I labeled 800 smart contracts as risky if they were exploited and safe if they weren't. Trained a model to predict risk based on code patterns, audit status, and deployment characteristics. It achieved 82% accuracy on the test set.

Then it flagged a thoroughly audited, well-designed protocol as low risk. That protocol was exploited two weeks later for $4.1 million.

The labeling mistake

Not being hacked doesn't mean a contract is safe. It might just mean attackers haven't found the vulnerability yet or the protocol isn't valuable enough to target. My safe labels included contracts that were actually vulnerable but hadn't been exploited yet.

The model learned to recognize contracts that had been attacked, not contracts that were attackable. Those are completely different things.

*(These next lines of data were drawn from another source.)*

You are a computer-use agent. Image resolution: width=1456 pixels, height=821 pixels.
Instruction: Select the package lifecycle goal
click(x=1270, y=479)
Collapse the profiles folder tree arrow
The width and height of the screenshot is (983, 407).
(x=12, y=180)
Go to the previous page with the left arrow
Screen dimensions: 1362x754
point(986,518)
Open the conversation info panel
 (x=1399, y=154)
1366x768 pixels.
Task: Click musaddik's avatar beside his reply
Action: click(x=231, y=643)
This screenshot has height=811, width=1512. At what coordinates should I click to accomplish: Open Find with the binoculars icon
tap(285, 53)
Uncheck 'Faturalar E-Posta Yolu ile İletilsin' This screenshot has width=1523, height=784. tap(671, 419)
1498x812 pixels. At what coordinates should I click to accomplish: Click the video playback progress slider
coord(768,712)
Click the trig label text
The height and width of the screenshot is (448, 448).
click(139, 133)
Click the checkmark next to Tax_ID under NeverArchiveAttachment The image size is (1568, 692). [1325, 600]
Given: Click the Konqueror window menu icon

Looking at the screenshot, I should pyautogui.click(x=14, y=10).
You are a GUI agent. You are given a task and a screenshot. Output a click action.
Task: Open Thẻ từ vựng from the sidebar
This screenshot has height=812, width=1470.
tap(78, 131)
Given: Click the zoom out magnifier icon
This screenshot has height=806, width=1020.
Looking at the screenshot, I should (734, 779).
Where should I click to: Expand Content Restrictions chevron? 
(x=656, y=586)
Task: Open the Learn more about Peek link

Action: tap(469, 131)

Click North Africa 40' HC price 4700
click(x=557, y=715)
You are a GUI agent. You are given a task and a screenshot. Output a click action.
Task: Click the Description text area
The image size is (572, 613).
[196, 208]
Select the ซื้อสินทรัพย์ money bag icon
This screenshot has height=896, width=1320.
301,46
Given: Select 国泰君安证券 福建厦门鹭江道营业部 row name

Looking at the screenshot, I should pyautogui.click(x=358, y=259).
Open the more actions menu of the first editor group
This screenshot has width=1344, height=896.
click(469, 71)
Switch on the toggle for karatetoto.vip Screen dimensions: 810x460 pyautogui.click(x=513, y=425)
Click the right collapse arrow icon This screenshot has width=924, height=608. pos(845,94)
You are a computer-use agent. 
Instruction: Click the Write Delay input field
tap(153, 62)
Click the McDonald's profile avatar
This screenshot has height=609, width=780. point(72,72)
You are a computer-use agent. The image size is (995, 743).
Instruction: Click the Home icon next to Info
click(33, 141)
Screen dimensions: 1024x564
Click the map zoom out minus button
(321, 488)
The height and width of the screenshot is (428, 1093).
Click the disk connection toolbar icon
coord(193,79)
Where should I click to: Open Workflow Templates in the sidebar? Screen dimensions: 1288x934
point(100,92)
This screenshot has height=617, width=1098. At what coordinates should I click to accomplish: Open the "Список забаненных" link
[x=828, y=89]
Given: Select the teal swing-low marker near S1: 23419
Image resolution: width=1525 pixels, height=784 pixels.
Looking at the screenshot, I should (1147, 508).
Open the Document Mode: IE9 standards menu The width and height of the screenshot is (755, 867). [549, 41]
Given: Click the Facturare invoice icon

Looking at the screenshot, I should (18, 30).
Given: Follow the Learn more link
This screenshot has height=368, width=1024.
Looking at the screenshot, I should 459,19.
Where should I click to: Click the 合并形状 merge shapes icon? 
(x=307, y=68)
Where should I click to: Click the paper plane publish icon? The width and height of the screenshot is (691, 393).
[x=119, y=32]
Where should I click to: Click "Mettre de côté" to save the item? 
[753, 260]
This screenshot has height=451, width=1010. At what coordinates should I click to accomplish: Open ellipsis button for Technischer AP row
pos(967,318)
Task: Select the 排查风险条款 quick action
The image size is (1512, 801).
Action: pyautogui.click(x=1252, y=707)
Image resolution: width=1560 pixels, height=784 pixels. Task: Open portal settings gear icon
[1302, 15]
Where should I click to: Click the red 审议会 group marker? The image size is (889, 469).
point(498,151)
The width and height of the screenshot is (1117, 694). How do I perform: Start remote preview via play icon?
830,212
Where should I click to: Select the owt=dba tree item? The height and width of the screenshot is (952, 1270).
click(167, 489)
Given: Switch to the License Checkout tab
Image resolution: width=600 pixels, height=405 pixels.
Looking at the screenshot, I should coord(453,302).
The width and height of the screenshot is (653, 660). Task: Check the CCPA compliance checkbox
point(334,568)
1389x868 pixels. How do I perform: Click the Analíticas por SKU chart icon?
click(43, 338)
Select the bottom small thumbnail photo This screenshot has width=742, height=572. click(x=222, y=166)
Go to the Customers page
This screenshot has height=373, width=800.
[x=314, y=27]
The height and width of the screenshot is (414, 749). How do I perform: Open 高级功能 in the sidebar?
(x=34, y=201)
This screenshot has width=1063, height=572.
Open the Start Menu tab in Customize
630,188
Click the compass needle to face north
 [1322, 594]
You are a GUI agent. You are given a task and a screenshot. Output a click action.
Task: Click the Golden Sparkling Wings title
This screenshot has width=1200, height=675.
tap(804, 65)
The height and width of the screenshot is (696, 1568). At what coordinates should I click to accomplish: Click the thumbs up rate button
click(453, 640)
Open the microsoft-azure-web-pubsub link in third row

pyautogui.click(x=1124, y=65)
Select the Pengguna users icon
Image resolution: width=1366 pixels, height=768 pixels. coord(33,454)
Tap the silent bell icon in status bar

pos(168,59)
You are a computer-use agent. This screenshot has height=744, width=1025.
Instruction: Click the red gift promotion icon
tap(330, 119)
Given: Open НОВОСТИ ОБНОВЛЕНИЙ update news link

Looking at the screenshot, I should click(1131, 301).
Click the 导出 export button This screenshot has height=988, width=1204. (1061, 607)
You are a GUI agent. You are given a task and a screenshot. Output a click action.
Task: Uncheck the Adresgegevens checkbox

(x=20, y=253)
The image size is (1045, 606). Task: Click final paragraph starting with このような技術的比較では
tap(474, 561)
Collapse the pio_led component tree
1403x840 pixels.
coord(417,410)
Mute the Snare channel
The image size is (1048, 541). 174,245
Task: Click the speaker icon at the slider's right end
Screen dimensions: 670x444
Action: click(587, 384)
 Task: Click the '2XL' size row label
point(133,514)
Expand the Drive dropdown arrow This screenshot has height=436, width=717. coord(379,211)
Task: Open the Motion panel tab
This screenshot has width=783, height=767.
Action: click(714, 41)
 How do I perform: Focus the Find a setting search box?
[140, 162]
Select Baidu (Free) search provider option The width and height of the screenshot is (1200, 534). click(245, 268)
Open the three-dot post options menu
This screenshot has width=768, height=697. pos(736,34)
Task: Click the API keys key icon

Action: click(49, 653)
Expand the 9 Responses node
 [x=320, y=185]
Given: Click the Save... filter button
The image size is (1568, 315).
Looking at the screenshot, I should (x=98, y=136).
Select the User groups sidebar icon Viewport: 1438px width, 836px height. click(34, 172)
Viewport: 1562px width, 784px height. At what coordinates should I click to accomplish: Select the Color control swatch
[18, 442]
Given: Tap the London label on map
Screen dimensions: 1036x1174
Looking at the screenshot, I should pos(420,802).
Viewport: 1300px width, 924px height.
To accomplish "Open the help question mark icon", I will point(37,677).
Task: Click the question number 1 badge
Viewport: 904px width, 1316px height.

Why the data poisoned everything

Machine learning can only be as good as the labels you provide. I had given it outcome data and asked it to predict risk. But outcomes depend on attacker behavior, not just contract quality.

Some risky contracts never get exploited because the TVL is too low. Some safe contracts get attacked anyway through novel methods. The model couldn't learn actual risk because the training signal was contaminated with randomness.

What makes labels useful

Manual expert review of contract architecture would have provided better labels than exploit history. A security researcher evaluating code quality gives you signal about actual risk, not just whether someone happened to attack it.

That approach doesn't scale easily, which is why I avoided it. But unscalable accurate labels beat scalable garbage labels every time. I learned that the expensive way.